_Things to do:_
[1] In the passage on science popularization below, which museum developed the touring exhibit Star Wars: Where Science Meets Imagination?
[2] Print the passage on science popularization below, from "Lawrence followed The" to "superheroes (Kakalios, 2005).", inclusive.
[3] According to the passage on science popularization below, why did Lawrence Krauss put the show's catch phrases into The Physics of Star Trek?

Similarly, authors of today's media tie-in books aim to educate readers by utilizing the inspirational qualities of science fiction and the audience's affection for visual media, as evidenced by a surge in "real science of" projects that began with Lawrence Krauss's successful The Physics of Star Trek (1995). Krauss, a prominent physicist, acknowledged that Trek's popularity is the reason it may serve as a useful tool for exposing people to physics, but he implied some frustration at the enthusiasm with which the general public seems to readily absorb fictional, rather than real, science. At the same time, Krauss included the show's catch phrases in his book to establish himself as a Trek "insider" as well as a respected scientist:


When we consider that the Smithsonian Institution's exhibition on the starship Enterprise was the most popular display in their Air and Space Museum—more popular than the real spacecraft there—I think it is clear that Star Trek is a natural vehicle for many people's curiosity about the universe. What better context to introduce some of the more remarkable ideas at the forefront of today's physics and the threshold of tomorrow's? I hope you find the ride as enjoyable as I have. Live long and prosper. (1995, p. xvi)


Lawrence followed The Physics of Star Trek with a sequel, Beyond Star Trek (1997); other authors, perhaps inspired by Lawrence’s success, also tackled the fictional science of Twister (Davidson, 1996), Jurassic Park (DeSalle & Lindley, 1997), The X-Files (Cavelos, 1998), CSI (Ramsland, 2001), and superheroes (Kakalios, 2005).


Such analyses of fictional science have not been limited to books; there have been a number of touring science center exhibits related to mass media products as well. Star Wars: Where Science Meets Imagination was developed by The Museum of Science (Boston) and toured from 2006-2014 (Museum of Science, 2016). Global Experience Specialists’ Harry Potter: The Exhibition began at the Museum of Science and Industry in Chicago in 2009 and has been booked at other science centers, as well as non-science venues; most recently the exhibit was at the Brussels Expo in September 2016 (Global Experience Specialists, 2016). Jurassic World: The Exhibition developed by Imagine Exhibitions, Inc., premiered at the Melbourne Museum in March of 2016 and is scheduled to be at Philadelphia’s Franklin Institute in November of 2017 (Franklin Institute, 2016).




Science popularization is a broad project that encompasses journalism, websites, museums, television shows, books, blogs, and films. In classic conceptions of science communication, it is assumed that the process of popularization involves the communication of information from "scientists" to "the public," but this limiting binary reduces the ability of science communicators and the general public to understand the actual ways that science operates in culture (Hilgartner, 1990). In contrast, current approaches to science communication take into account the differing backgrounds, experiences, and knowledge sets of different publics, allowing for new forms of collaboration between scientists and the general public, as well as between scientists and government, scientists and funding institutions, and among different branches of science (Scheufele, 2013). These collaboratively-based models of science communication could be expanded to include different engagements with media texts, including considering how "real science of" projects fit within the domain of science communication.

_The data:_
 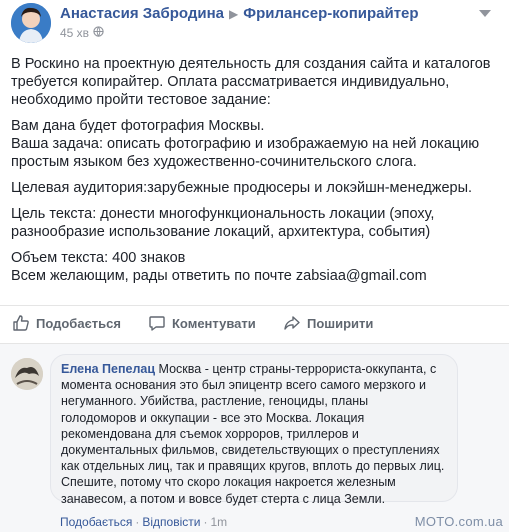 I want to click on globe-icon, so click(x=98, y=33).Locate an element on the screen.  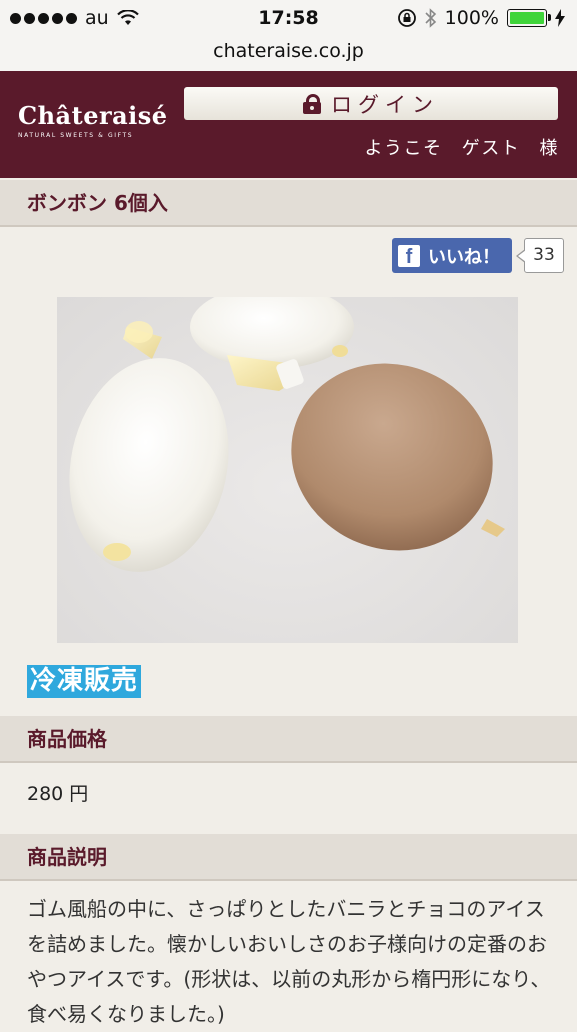
rotation-lock-icon is located at coordinates (406, 18).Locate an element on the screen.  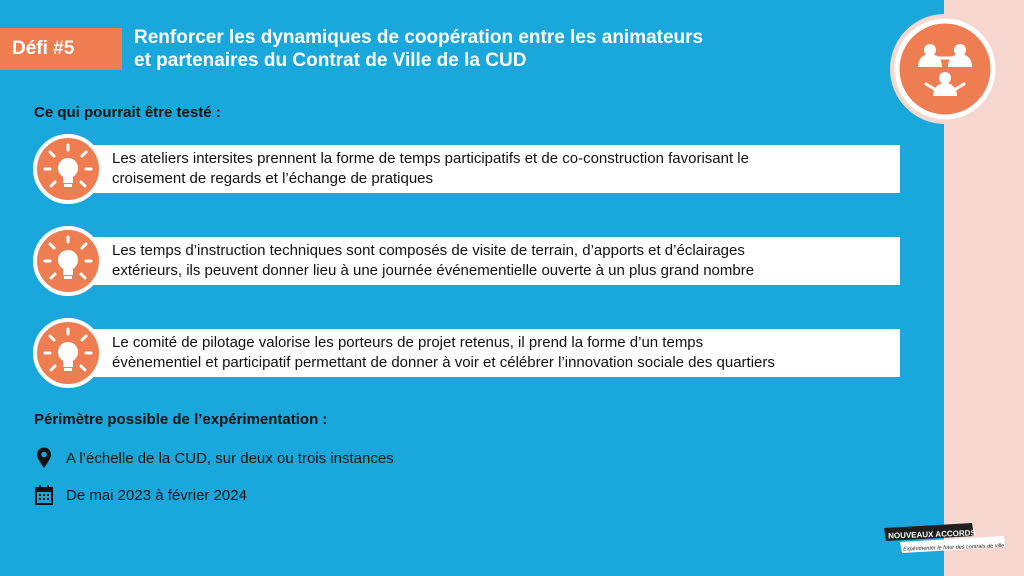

_Results by task:_
[1] The Museum of Science in Boston.

[2]
Lawrence followed The Physics of Star Trek with a sequel, Beyond Star Trek (1997); other authors, perhaps inspired by Lawrence’s success, also tackled the fictional science of Twister (Davidson, 1996), Jurassic Park (DeSalle & Lindley, 1997), The X-Files (Cavelos, 1998), CSI (Ramsland, 2001), and superheroes (Kakalios, 2005).

[3] He used them to set himself up as a Star Trek "insider" as well as a respected scientist.